If you are shopping for a midsize SUV, with three rows of seats and a hybrid power train, the Highlander Hybrid is your best choice. In fact, it is your only choice, there’s nothing that competes with it. The Hybrid gives you better gas mileage than the standard Highlander, but at a higher price.
The Highlander was updated last year, and carries over unchanged. All of the updates that were made in 2017 were welcomed improvements, except for the styling, which gets mixed reviews. The grille, in particular, with its five chrome slats, gets slammed for being too truck-like. A black-trimmed version, which is less obtrusive, is available on the standard Highlander, but not on the Hybrid. Too bad.
In contrast to its blunt exterior, the Highlander’s cabin is quite refined. Leather seats are standard, and soft-touch materials abound. The dash has a leather-like top surface, subtle woodgrain trim, a large, integrated touchscreen and a cleverly designed shelf at midlevel to hold small items, like sunglasses and your smartphone. Leather seats on my test car looked like they came out of a Lexus.
The Highlander comes in two configurations. Lower range models carry eight passengers, using a bench seat in the second row. Limited versions get two captain’s chairs in the middle, and hold seven. Front passengers have supportive buckets with power adjusters (most models), but surprisingly, there is no height adjuster for the passenger. Second-row seats slide fore and aft, which can provide a tad more foot space for the cramped occupants in the “way back.” Behind the third row is a modest 13.8 cu.-ft. of cargo space, but that triples in size with the back row folded down.
Highlander Hybrids are powered by a 3.5-liter, V-6 gas engine teamed with three electric motors. One motor powers the front wheels—another sends juice to the rear, and the third activates the starter motor and other functions. A nickel-metal-hydride battery pack stores electricity beneath the floor. This hybrid system generates 306 horsepower. A CVT automatic transmission transfers power to the all-wheel-drive system. The Hybrid is rated at 28 mpg, six mpg more than the gas-only Highlander.

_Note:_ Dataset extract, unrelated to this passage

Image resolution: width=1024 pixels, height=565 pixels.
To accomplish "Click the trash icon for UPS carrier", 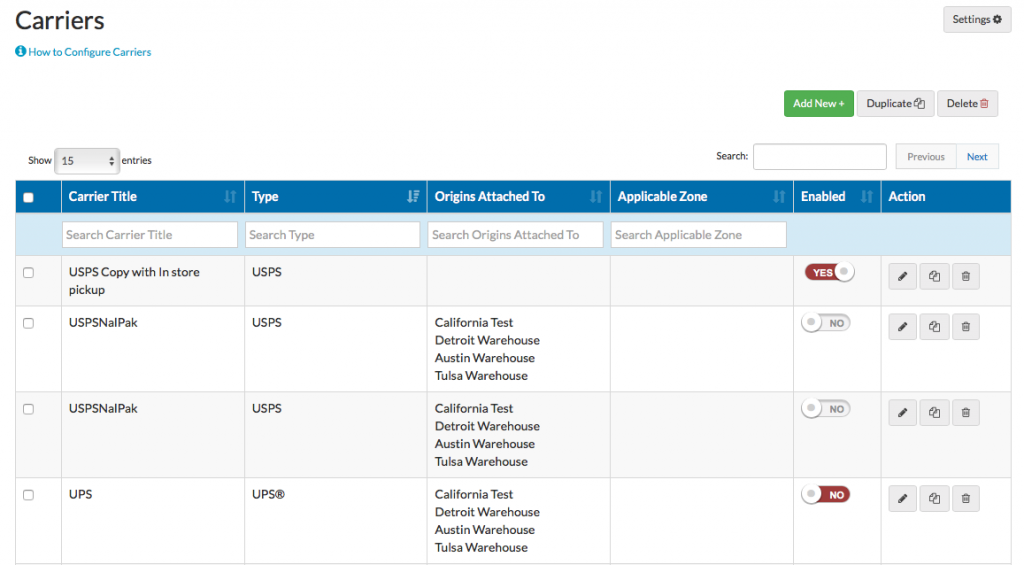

Toyota offers the Hybrid in four levels of trim, LE, XLE, Limited and Limited Platinum. The base LE comes with features such as cloth seats, six-speaker audio, a touchscreen and Bluetooth. However, more customers will be attracted to the XLE with leather upholstery, power front seats, a moonroof and a power tailgate. Moving further upscale, Limited buyers get second row captain’s chairs, premium stereo and rear-parking sensors. The Limited Platinum heaps on more luxury with a huge panoramic moonroof, front parking sensors and more.
Toyota includes advanced safety technology on all Highlander models. Pre-collision warning and braking (with pedestrian detection), lane-departure monitoring and intervention, adaptive cruise control and automatic high-beam headlights are standard. Blind-spot warning and rear-cross-traffic alert are also standard on all models except the LE.
The extensive luxury and safety equipment is all well and good, but how does the Highlander drive? The Toyota engineers tuned their family hauler for a cushy ride, rather than crisp handling. The steering is numb, so drivers have little feel of the road. The Highlander also leans mightily in sharp turns. On the other hand, the ride is very compliant. It absorbs bumps very well. And the Highlander is exceptionally quiet. The designers did a masterful job with sound insolation. The Highlander might not be the best SUV on twisty roads, but it’s a great highway cruiser.
The Hybrid models cost anywhere from $1,350 to $2,130 more than the gas-only Highlanders, depending on the model. The LE starts at $37,715. The best-selling XLE goes for $42,775. However, if you want more luxury, the Limited is $46,205, and the Limited Platinum is a hefty $49,325. Although the Hybrid is more expensive, I doubt if the premium price will put off many buyers who really want to drive a gas/electric SUV.